Reflecting on Oneself

May 29, 2008
By Samantha Meyer, Park City, UT

Every summer, I go to my grandma’s lake house in Vermont. It is located on Lake Champlain, which is bordered by New York, Vermont, and Canada. My family and I stay there for 2 or 3 weeks, and I love it. It is always the highlight of the summer, and the year. The lake has a calming effect on me, and I always find myself devoid of all bad emotions while there. Finding oneself only requires realizing there are things more significant than you.

Just 2 years ago, my grandma Bobo bought a boat for the lake house. When we are there, everyone piles into the boat and goes knee boarding and tubing. I love that boat. When I drive it, I like to sit up on the top of my seat so I can feel the wind on my face. I feel completely peaceful up there, and forget all the people I miss, or the things I do wrong.

My strongest memory of a boat ride is when my little sister and I were sitting on the front of Bobo’s neighbor’s boat, looking over the edge together. Our reflections wavered with the water, and the light was receding so the lake water looked bright and inviting. The setting sun put golden rays around our heads, like glowing halos.

“Look Ellie”, I said. “Look at the angels.”

We looked for the angels the rest of the summer, and I didn’t have the heart to tell Ellie that the angels were us. I think she knew, though. We both wanted to believe that we had seen them, so we kept it inside ourselves, to remember at night when the lake called us and we couldn’t go to it. Ellie and I had been fighting all that summer, and seeing our reflections in the lake brought us together in our quest for the angels, and for the angel inside ourselves.

That feeling is comparable to the feeling I get when I am underneath the green tinged water, after a long day in the sun. Diving into the cool water makes me burst with happiness, because I know nothing can get me under there. All my fears, all my enemies, are chased away when I enter the water, and my heart nearly breaks when I have to come up again. I have built up my lung capacity over the years to the point when I can stay under for up to a minute and a half. When I float there beneath the water, looking up at the sun, I talk to my lake, about everything, and have little conversations with it.

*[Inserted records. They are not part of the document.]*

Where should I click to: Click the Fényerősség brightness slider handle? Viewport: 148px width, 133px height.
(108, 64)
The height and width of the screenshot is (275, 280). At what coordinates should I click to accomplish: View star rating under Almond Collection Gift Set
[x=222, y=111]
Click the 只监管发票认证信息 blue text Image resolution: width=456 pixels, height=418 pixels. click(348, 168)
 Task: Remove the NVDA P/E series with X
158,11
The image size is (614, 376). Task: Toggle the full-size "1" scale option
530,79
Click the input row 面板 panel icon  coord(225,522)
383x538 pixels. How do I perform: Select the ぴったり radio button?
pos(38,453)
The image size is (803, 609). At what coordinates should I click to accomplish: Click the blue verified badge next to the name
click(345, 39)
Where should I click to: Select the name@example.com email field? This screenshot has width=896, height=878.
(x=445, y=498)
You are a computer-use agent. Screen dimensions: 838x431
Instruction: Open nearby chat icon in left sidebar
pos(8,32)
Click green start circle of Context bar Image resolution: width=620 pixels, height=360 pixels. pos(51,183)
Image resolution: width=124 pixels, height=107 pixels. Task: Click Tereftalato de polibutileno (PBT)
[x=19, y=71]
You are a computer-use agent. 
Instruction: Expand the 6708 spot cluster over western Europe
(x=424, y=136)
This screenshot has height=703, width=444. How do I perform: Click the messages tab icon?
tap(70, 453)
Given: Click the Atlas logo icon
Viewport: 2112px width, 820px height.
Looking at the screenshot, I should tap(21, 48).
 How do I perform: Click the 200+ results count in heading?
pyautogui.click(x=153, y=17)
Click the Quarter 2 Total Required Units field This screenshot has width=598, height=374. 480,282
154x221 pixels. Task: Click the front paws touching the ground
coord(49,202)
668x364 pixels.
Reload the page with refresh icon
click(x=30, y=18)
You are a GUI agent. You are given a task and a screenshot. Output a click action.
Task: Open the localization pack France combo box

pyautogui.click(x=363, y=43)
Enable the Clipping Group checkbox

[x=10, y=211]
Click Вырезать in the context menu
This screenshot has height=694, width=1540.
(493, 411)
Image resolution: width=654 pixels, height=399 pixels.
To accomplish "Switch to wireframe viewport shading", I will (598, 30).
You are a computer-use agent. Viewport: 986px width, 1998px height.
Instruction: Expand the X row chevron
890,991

“Lake?” I would whisper in my mind. “Are you there?”

And my lake would whisper back, “I’m always here.”

My lake takes the place of all my friends I miss, and my dog, and my house, and fills in the gap with its constant reassurances that it will never leave me.

My cousins come there too, so I have to share the boat, but the water is something that is mine and everyone else’s at the same time.
Both of my Vermont loves are constant, but while the boat is stable and solid, the lake is always swirling and changing unexpectedly. The lake is similar to my life, taking unforeseen twists and turns, without asking permission from me first. It is like my feelings, and my family and friends; incessantly changing, like my life and everyone else’s. I tell my lake everything and anything, because I know it will listen. It is the best friend I’ve always wanted: always patient, never angry at me, and always there for me when I need it.

Staying at the lake house enable me to be close to my lake, and keeps me centered physically and emotionally. The Lake’s environment and composition are continuously changing, but it will forever be the same to me.

Change helps to put things in perspective. If everything was always the same, how could you compare things? In order to reflect, you need similarities, and serenity.

I wish I had a lake in my own life, at home. A lake to calm me and put me at ease would be so wonderful, and so grounding. For now however, I have to wait for a year to go there. And although I miss it terribly, the wait is worth it when I catch my first glimpse of freedom.

I am hatching a secret plan in my head to go there when I am 15 or 16 and spend the summer there. I would get a job, and stay with my grandma in her lake house. That way I could drive the boat whenever I wanted, have money, and be able to swim with my metaphorical best friend as much as I want, or need.

The one thing that I treasure more than the water or the Boat is coming back to them. When we pull into the gravelly driveway, I take in the familiar environment, and I rush out of the car to go inside, where I can lose myself for a while in the serenity of my lake. The knowledge that the house, the boat and especially my lake will be the same to me as last year gives me the courage to see how much I have changed myself.